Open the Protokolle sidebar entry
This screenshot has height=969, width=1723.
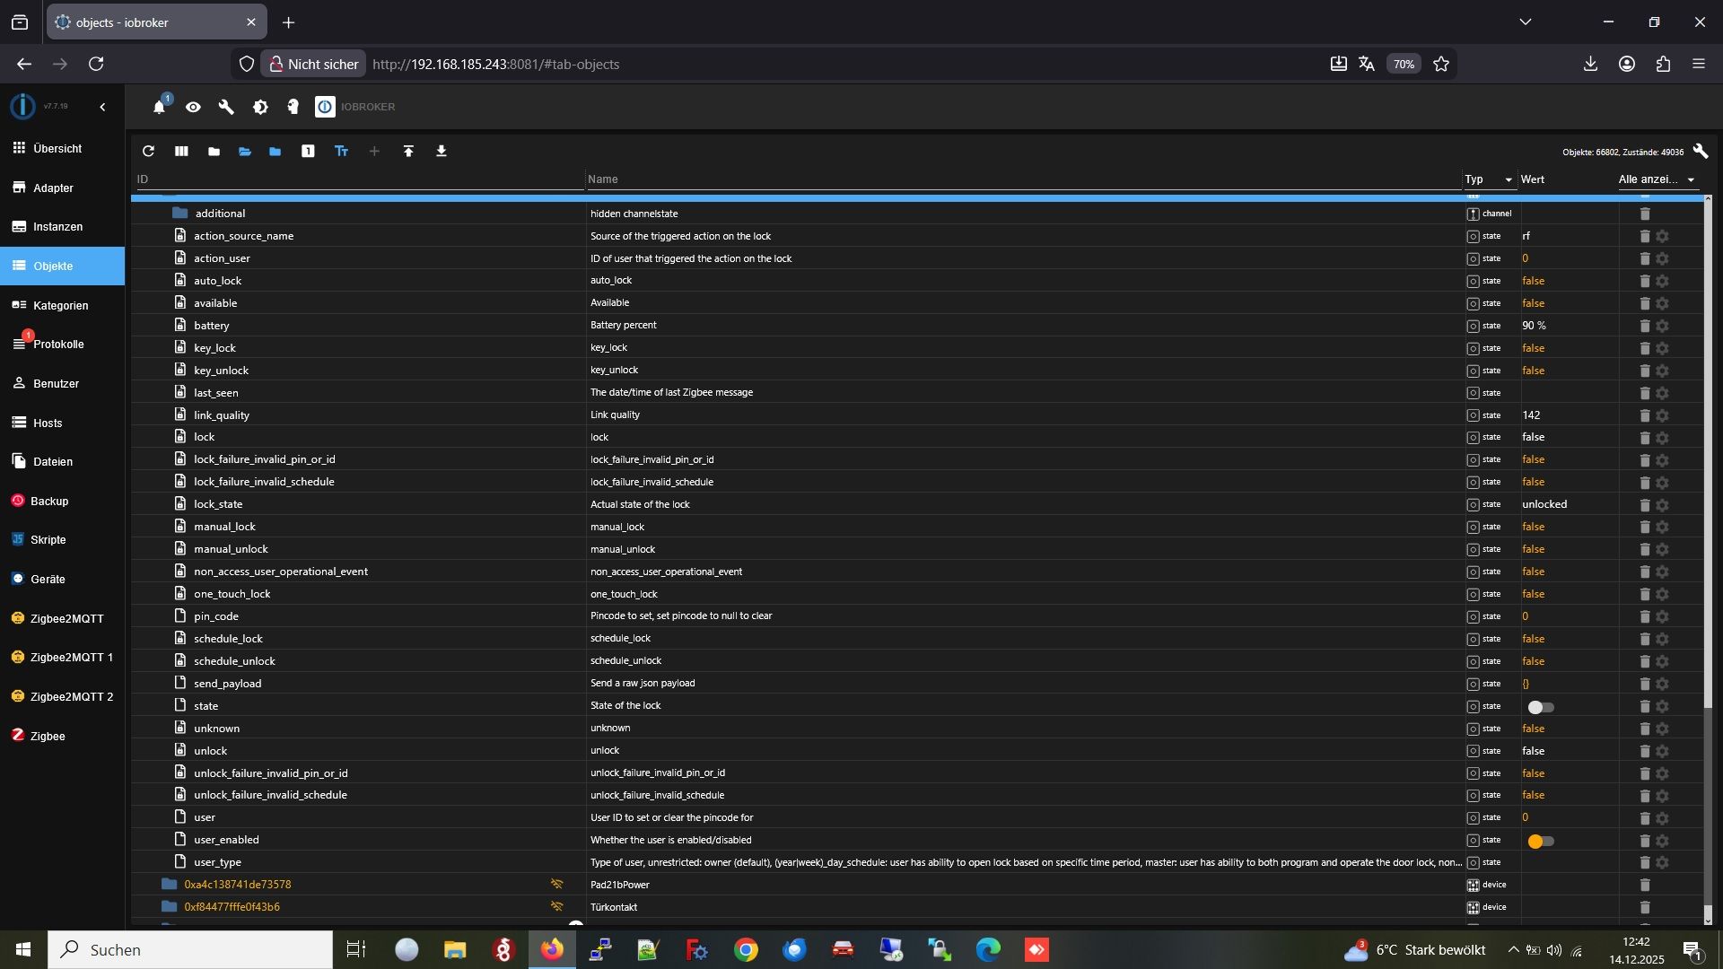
□ □ □
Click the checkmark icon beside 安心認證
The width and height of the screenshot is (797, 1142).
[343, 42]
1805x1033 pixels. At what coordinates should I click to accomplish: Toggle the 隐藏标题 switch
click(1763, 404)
□ □ □
## Brief
An exact, complete copy of the lines above from the one with "Open the Protokolle sidebar entry" through the one with "This screenshot has height=969, width=1723." is the whole answer.

## Result for this exercise
Open the Protokolle sidebar entry
This screenshot has height=969, width=1723.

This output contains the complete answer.